Thursday, October 16, 2003

The Detroit News Gets it 50% Right but Notably Errs.

The Detroit News , in commenting on the attack that killed 3 Americans yesterday notes that "In intentionally targeting American diplomats for murder in the Gaza Strip Wednesday, the Palestinian terrorists may have finally sealed their fate." Gets it right as to what should happen, but incredibly in the side bar headlined "American victims" after it notes that 49 Americans have been killed but then it goes on to say that "Until now, the most notable American death was that of Rachel Corrie, an activist killed March 16 when she placed herself in front of an Israeli bulldozer destroying the home of a terrorist in Gaza.".

The "most notable" death? So, burning an American flag and then tripping and falling after playing chicken with a bulldozer is a notable death? When Corrie was trying to block that bulldozer from destroying smuggling tunnels from Egypt to Gaza, part of the tunnel system where the explosives that killed the three Americans yesterday likely came from, this makes her death the most notable?

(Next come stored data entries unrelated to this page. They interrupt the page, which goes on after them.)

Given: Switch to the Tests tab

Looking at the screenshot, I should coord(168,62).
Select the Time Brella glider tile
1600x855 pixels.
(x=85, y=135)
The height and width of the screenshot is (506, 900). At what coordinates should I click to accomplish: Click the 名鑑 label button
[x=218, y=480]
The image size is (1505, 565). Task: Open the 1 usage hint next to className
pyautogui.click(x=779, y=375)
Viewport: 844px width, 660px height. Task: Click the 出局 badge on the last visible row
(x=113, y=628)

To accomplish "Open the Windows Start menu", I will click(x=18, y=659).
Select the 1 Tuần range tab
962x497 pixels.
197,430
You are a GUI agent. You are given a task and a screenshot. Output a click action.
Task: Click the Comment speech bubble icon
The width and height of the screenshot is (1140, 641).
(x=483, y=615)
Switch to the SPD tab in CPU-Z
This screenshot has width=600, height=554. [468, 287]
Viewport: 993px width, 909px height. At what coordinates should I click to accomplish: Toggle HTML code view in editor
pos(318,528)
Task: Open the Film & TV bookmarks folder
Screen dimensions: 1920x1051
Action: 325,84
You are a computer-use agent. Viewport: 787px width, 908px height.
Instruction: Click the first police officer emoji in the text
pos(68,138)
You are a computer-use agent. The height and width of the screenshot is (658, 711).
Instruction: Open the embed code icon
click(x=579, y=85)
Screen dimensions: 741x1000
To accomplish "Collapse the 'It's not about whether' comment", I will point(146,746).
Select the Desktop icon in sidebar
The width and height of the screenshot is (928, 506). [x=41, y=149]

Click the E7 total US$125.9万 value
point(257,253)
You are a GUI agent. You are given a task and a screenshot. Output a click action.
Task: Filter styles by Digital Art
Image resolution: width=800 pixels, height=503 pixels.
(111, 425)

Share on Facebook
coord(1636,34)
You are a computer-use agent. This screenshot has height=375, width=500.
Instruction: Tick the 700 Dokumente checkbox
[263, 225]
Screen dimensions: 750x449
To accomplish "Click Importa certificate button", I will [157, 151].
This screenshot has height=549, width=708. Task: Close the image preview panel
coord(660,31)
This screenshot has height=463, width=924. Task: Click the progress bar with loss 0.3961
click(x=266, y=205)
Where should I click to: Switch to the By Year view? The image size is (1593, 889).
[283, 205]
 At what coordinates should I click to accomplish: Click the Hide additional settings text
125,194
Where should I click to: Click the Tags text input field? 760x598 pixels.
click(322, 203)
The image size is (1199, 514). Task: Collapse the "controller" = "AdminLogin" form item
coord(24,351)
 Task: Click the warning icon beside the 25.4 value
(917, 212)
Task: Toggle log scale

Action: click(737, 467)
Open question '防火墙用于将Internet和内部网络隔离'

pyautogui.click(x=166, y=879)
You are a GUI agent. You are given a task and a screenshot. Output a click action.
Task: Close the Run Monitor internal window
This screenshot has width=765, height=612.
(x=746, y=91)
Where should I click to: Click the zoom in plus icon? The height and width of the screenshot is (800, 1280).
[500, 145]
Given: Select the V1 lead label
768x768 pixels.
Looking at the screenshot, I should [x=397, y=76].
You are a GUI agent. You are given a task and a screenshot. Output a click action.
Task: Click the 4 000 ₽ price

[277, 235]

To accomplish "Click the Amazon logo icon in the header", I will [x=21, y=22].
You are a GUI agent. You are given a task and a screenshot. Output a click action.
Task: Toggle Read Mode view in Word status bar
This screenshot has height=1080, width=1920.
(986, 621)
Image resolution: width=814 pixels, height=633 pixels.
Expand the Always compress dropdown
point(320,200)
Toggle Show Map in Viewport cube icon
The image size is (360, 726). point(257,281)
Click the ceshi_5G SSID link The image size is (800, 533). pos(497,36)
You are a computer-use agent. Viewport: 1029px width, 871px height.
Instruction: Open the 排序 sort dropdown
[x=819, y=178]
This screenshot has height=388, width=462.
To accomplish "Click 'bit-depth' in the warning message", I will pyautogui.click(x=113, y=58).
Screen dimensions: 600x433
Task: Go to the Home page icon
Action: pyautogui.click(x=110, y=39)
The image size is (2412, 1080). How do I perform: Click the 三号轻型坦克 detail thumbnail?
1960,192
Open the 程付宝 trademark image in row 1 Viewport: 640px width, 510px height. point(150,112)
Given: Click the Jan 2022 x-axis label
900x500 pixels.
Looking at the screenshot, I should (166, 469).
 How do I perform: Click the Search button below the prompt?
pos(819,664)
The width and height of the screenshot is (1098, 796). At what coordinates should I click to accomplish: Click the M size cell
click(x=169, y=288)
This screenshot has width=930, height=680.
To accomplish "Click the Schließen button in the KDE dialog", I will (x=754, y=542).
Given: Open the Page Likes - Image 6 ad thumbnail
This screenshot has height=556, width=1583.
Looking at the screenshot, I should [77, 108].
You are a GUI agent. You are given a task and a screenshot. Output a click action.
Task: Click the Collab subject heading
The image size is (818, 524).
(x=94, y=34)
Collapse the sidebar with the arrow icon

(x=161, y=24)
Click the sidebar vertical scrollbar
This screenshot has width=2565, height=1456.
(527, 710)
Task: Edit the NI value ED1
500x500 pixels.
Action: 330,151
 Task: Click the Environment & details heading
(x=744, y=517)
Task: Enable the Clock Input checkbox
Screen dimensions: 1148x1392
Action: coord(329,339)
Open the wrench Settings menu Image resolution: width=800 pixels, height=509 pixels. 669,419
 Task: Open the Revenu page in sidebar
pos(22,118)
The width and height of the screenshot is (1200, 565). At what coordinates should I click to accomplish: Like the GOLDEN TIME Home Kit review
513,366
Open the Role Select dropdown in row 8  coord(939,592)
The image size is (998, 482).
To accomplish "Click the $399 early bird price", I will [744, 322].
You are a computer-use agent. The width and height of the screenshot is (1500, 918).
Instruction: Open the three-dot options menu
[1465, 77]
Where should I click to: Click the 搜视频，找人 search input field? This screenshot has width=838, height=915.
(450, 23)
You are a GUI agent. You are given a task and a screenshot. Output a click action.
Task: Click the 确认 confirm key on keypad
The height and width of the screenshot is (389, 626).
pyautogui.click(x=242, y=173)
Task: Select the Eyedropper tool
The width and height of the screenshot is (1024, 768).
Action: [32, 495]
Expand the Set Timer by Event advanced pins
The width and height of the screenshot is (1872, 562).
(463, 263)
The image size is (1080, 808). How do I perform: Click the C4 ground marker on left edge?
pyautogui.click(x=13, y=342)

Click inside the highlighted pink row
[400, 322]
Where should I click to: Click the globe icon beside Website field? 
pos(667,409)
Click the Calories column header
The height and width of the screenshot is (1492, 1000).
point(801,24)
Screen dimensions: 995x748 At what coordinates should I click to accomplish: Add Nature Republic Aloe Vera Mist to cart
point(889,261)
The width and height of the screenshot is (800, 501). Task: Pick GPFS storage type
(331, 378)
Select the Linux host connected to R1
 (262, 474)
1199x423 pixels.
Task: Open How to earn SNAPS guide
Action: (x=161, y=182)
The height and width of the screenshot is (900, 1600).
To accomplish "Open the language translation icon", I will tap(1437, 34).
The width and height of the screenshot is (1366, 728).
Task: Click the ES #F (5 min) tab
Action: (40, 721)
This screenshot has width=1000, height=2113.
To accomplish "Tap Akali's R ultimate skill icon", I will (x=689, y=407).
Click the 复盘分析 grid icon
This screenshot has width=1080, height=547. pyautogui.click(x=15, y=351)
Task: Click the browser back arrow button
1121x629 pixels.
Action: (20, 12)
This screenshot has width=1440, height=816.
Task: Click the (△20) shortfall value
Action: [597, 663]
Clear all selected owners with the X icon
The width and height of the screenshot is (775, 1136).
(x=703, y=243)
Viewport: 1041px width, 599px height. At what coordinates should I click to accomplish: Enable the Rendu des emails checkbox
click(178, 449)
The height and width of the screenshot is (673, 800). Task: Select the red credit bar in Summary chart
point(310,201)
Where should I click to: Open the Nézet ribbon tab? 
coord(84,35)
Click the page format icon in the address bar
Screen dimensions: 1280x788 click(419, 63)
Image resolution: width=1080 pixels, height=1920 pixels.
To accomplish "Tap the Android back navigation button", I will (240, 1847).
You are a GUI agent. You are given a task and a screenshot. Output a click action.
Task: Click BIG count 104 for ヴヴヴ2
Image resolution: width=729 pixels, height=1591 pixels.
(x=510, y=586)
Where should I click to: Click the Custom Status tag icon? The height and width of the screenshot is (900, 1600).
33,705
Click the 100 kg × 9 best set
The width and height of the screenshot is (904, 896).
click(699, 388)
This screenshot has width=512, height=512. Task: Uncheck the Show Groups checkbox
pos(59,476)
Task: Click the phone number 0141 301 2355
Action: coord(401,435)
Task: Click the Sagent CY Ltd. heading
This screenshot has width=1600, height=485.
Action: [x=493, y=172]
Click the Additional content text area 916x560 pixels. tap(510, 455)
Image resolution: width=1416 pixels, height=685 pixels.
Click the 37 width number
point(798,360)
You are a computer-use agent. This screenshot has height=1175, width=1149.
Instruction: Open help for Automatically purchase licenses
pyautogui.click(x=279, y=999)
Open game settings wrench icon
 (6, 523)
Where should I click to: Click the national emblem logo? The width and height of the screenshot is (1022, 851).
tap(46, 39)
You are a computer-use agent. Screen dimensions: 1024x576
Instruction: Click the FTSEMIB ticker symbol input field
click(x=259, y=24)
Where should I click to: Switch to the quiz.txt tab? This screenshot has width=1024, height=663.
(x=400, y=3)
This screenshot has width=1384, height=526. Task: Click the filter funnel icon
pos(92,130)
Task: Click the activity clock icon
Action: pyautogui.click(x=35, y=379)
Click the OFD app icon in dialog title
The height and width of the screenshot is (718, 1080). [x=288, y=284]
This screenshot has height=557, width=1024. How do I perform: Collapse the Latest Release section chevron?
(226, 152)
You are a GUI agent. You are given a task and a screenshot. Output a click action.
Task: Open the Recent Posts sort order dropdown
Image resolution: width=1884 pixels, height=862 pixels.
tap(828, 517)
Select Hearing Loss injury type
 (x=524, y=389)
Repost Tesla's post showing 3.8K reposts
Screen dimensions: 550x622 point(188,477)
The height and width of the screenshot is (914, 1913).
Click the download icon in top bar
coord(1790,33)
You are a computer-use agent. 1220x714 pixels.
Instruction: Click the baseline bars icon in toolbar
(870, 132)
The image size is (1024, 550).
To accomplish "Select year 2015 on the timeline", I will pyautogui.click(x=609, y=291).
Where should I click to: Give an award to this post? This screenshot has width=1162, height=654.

What of all the Americans killed by terrorist bombs as they study, go to work or were traveling in Israel? So to die in an accident is notable, when you are killed by someone who did not intend to kill you is notable, but somehow the deaths of "Goldie Taubenfeld, 43, and her son Shmuel, 3 months, who were visiting from New Square, N.Y" and three other Americans on August 20, 2003 in a deliberate suicide bombing is somehow not notable? From: FreeRepublic.com.

Or perhaps the Americans killed in the deliberate Hebrew University bombing by Arab twereorists were not notable: "Janis Ruth Coulter, 36, of New York City; Benjamin Blutstein, 25, of Lancaster, Pa.; Marla Bennett, 24, of San Diego; David Gritz, 24, who holds dual American-French citizenship; and a fifth person with Israeli and American citizenship who has not been identified were all killed in the bomb blast" from: Newsmax .

So their deaths are not the most notable, only the death of Corrie in her deluded defense of terrorists is somehow the most notable. Maybe the Detroit News really does follow the old adage that "Dog Bites man" isn't news but "Man bites Dog" is news and thus more notable.